Today is bringing feelings. Feelings of longing and desire. Questions arise in my mind. I want to change the way things are at present. Things that are not in my control.
Meditation is helpful when I am on emotional overload, but I usually end up having a lazy day. Today I have responsibilities, I must show up and be there for others.
In the end that usually turns out for the best, but the thought and anticipation gets to me initially. I want to dive in head first to my desires. But I hold some fear still.
I read somewhere that the things you fear doing the most are the things you probably need to do the most. Fear is a feeling that I know, but it’s not one I handle well. I tend to either run away or ignore the “danger” and things happen.
There have been times when things have worked out, but there’s just no way of knowing… I just wish I had answers.
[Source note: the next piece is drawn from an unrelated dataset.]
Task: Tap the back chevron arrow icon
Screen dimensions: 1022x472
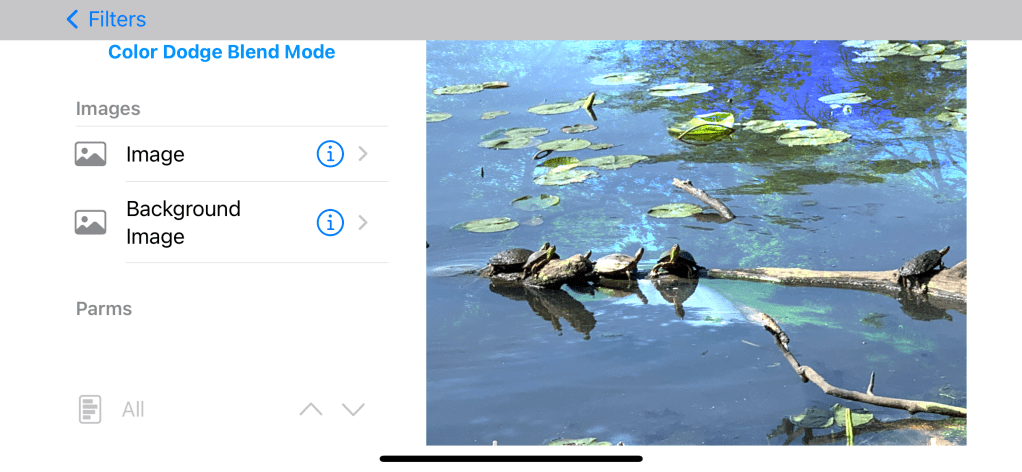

I am an Empath and I can read people, I get the things that aren’t said. I get things people try to hide. I go through life on feelings. I know feelings it’s my thing. I run into people and situations that need logic… I am logical but my actions do not always prove that. Honestly I feel like logic gets in the way! Logical thinking puts up blocks in my head. It may seem childish or whatever, but I want to/do believe that I can create my reality by the power of the law of attraction. I must learn to let the fear go, if I don’t the fear will continue to cause my desires to not show up…
Okay so that kinda went in a completely different direction than expected. But I am feeling better about my desires and that they will come to be. I do wish I had more answers or that I had a different “power” in the process of creating my reality.